§ Objetivo do exercício
Copie integralmente o texto sobre automedicação, sem alterar nenhum caractere.

§ Excerto
###

Automedicação em debate no século XXI
Enviada em 27/06/2020
A música “Sem Saúde”, do rapper brasileiro Gabriel O Pensador, apresenta de forma explícita situações comumente vivenciadas por considerável parcela da população que depende do Sistema Único de Saúde (SUS): descaso, desrespeito, morosidade. Nesse aspecto, o sucateamento do SUS, juntamente com a pressão constantemente sustentada pelas pessoas, é uma das principais causas do grande consumo de remédios sem devida orientação médica no Brasil. Assim, apesar da automedicação ser indicada pela Organização Mundial da Saúde em casos simples de dor de dente e cólicas, por exemplo, ela frequentemente representa um grande risco à saúde dos indivíduos.
Nesse sentido, o descaso com a saúde pública, a falta de verbas, os atendimentos precários e a lentidão para que estes aconteçam, influenciam de forma direta o uso de medicamentos por conta própria. Visto que, a praticidade para se comprar remédios, associada à desinformação populacional em relação aos riscos da automedicação, é geralmente vista como melhor opção à espera de meses por uma consulta médica. Além disso, o filósofo contemporâneo Byung Chul Han, afirma em seu livro Sociedade do Cansaço, que a sociedade, de forma geral, tem vivido sob grande pressão para entregar um alto desempenho nos âmbitos, social, familiar, escolar e laboral, tendendo a sucumbir. Logo, para muitos, o uso de medicamentos sem prescrição médica – como remédios para dormir melhor e amenizar a ansiedade – tem funcionado como verdadeira válvula de escape.

###

Dados de referência de coordenadas em pixels

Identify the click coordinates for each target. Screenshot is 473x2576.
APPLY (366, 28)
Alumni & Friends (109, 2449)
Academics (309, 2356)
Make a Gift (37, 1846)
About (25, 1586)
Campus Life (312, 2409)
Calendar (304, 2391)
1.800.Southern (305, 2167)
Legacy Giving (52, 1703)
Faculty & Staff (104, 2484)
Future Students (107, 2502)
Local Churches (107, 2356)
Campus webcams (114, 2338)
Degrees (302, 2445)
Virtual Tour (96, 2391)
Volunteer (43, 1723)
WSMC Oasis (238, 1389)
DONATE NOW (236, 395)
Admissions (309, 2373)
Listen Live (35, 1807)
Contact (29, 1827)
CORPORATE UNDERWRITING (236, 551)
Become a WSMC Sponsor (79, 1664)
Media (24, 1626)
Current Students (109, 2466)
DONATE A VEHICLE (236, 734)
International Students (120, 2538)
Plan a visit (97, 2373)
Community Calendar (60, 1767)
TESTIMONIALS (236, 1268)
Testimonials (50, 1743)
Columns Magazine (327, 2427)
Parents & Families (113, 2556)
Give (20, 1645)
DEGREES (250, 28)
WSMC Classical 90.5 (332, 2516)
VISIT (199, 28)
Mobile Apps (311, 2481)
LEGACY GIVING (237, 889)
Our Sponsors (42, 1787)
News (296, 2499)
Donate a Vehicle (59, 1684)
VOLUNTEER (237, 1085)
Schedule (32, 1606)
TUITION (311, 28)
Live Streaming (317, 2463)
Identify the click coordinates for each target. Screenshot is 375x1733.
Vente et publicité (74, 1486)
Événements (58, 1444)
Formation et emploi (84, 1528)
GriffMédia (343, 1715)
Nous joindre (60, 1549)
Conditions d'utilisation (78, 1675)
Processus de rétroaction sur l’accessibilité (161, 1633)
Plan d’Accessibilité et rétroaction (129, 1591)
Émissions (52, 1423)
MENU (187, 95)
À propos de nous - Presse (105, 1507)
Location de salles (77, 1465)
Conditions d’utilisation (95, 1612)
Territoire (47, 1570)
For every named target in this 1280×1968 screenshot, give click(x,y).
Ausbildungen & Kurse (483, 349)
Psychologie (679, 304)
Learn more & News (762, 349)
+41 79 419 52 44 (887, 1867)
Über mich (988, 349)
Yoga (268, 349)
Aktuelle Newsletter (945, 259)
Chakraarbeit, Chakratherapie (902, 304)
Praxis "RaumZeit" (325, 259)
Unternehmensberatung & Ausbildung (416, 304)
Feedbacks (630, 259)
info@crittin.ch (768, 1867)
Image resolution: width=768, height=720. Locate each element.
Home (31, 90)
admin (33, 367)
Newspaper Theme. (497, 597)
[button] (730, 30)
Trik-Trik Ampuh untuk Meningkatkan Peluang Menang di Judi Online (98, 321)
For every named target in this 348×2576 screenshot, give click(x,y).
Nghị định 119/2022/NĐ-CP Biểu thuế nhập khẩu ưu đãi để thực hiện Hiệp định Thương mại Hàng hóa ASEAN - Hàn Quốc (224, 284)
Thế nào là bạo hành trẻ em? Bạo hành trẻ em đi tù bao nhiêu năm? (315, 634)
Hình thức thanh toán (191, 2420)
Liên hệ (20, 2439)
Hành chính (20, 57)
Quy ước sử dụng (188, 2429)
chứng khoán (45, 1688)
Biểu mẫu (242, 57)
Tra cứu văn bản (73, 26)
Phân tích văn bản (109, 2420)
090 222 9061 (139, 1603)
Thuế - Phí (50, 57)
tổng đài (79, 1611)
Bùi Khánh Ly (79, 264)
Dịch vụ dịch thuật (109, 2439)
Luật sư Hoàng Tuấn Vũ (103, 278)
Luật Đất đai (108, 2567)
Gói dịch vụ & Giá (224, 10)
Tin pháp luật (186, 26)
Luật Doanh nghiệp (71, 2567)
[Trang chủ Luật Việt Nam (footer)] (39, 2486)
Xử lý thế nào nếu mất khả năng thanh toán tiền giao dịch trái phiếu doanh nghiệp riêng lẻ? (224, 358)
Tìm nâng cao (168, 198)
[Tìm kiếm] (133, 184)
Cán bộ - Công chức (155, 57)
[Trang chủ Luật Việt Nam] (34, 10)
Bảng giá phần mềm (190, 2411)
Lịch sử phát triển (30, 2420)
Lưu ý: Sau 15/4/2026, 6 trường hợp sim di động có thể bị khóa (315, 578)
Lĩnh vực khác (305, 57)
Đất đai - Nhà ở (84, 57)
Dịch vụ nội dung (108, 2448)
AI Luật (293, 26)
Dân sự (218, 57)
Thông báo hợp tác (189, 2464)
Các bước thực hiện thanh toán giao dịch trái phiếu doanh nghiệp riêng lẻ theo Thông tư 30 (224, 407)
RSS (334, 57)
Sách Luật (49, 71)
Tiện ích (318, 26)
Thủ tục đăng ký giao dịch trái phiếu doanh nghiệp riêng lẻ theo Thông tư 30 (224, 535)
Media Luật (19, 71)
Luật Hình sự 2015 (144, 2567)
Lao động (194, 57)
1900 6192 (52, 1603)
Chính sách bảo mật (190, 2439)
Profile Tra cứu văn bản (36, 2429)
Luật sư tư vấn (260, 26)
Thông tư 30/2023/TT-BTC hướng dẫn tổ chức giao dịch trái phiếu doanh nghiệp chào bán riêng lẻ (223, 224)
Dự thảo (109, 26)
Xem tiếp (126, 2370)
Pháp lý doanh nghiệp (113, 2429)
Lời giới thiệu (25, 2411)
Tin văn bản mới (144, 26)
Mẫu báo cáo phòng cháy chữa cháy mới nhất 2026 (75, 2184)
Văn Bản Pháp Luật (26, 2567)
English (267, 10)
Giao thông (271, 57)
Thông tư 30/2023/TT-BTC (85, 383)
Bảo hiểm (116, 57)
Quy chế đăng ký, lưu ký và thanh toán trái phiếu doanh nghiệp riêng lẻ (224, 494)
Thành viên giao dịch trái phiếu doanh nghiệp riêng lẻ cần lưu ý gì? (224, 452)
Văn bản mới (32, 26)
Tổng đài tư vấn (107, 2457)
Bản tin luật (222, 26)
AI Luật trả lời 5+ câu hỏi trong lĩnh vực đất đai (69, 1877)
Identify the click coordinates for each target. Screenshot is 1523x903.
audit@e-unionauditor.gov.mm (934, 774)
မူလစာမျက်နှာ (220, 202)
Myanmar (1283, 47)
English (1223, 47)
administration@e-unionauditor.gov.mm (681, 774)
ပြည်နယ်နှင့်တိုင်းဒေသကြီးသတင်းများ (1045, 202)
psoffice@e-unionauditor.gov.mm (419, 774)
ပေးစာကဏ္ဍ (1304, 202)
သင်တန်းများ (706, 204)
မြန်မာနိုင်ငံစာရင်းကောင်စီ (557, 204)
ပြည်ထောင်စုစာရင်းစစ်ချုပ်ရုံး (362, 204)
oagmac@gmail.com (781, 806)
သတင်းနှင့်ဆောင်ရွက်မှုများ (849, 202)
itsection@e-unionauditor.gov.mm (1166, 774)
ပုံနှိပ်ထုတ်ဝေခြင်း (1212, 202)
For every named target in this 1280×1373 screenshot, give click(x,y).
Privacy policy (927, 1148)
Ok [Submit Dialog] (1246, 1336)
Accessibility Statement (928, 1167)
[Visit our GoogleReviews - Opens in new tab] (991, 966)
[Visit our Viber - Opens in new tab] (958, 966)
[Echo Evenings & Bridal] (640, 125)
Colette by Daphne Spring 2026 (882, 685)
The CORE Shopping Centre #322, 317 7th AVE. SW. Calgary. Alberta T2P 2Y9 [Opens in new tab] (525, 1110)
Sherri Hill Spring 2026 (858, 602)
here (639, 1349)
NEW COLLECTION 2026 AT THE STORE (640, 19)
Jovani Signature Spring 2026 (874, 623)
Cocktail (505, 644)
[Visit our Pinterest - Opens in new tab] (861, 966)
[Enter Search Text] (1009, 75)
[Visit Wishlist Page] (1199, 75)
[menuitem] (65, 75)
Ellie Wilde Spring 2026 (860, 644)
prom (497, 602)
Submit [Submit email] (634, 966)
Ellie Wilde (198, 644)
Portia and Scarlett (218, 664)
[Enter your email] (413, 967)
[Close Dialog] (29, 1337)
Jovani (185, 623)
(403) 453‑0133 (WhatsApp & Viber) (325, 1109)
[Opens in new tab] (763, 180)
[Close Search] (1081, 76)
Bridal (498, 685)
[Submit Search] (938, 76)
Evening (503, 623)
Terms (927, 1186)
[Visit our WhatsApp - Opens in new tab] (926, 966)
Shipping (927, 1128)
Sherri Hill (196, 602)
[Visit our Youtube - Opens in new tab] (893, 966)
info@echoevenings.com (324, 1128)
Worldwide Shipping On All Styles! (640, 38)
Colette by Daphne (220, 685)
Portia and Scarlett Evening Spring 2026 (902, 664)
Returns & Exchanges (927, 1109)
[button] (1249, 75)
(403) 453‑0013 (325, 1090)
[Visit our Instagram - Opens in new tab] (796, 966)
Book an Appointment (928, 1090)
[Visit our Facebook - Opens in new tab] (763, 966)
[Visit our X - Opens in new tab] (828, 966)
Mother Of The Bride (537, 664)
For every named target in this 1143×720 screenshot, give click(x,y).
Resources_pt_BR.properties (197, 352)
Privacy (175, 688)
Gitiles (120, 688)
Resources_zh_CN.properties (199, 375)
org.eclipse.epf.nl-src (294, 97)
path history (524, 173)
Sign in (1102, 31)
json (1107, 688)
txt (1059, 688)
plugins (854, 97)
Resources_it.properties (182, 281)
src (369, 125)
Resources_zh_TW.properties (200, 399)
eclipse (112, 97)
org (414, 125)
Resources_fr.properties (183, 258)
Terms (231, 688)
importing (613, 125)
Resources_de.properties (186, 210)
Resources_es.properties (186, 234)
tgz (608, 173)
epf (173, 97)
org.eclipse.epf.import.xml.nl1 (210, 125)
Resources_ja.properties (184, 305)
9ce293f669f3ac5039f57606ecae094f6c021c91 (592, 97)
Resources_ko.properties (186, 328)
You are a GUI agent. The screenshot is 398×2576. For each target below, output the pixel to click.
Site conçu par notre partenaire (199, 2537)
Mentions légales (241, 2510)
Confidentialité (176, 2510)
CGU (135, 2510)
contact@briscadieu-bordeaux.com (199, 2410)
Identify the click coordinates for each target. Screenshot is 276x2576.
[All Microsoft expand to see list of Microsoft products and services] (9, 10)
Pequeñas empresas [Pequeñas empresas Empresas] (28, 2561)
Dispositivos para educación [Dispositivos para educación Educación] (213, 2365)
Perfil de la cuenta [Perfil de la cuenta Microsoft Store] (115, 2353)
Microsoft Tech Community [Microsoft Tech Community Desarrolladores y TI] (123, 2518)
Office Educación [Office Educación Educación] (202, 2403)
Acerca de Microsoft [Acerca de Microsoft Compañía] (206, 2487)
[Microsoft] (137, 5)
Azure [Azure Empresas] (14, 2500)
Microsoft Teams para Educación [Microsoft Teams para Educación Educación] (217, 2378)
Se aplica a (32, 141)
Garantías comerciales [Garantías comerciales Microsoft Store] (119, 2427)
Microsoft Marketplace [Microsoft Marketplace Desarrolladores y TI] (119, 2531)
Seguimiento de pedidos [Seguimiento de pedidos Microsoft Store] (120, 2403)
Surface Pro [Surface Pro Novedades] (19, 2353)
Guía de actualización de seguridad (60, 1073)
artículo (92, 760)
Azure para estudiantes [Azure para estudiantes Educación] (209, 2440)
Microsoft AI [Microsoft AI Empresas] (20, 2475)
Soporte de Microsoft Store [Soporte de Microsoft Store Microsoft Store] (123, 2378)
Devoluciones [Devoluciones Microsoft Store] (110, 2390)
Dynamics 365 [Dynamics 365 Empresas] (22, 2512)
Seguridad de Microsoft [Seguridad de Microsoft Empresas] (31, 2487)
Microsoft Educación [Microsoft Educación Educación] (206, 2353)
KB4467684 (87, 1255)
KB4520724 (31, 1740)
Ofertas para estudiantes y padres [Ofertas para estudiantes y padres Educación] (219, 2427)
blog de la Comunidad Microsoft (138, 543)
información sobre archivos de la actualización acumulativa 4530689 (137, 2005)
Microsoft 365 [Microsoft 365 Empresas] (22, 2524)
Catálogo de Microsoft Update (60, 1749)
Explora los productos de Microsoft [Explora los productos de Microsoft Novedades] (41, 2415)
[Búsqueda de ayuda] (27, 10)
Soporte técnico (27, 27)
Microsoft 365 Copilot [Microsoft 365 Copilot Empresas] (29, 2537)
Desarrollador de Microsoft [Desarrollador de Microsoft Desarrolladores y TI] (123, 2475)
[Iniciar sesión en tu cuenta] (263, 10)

###

§ Solução
Automedicação em debate no século XXI
Enviada em 27/06/2020
A música “Sem Saúde”, do rapper brasileiro Gabriel O Pensador, apresenta de forma explícita situações comumente vivenciadas por considerável parcela da população que depende do Sistema Único de Saúde (SUS): descaso, desrespeito, morosidade. Nesse aspecto, o sucateamento do SUS, juntamente com a pressão constantemente sustentada pelas pessoas, é uma das principais causas do grande consumo de remédios sem devida orientação médica no Brasil. Assim, apesar da automedicação ser indicada pela Organização Mundial da Saúde em casos simples de dor de dente e cólicas, por exemplo, ela frequentemente representa um grande risco à saúde dos indivíduos.
Nesse sentido, o descaso com a saúde pública, a falta de verbas, os atendimentos precários e a lentidão para que estes aconteçam, influenciam de forma direta o uso de medicamentos por conta própria. Visto que, a praticidade para se comprar remédios, associada à desinformação populacional em relação aos riscos da automedicação, é geralmente vista como melhor opção à espera de meses por uma consulta médica. Além disso, o filósofo contemporâneo Byung Chul Han, afirma em seu livro Sociedade do Cansaço, que a sociedade, de forma geral, tem vivido sob grande pressão para entregar um alto desempenho nos âmbitos, social, familiar, escolar e laboral, tendendo a sucumbir. Logo, para muitos, o uso de medicamentos sem prescrição médica – como remédios para dormir melhor e amenizar a ansiedade – tem funcionado como verdadeira válvula de escape.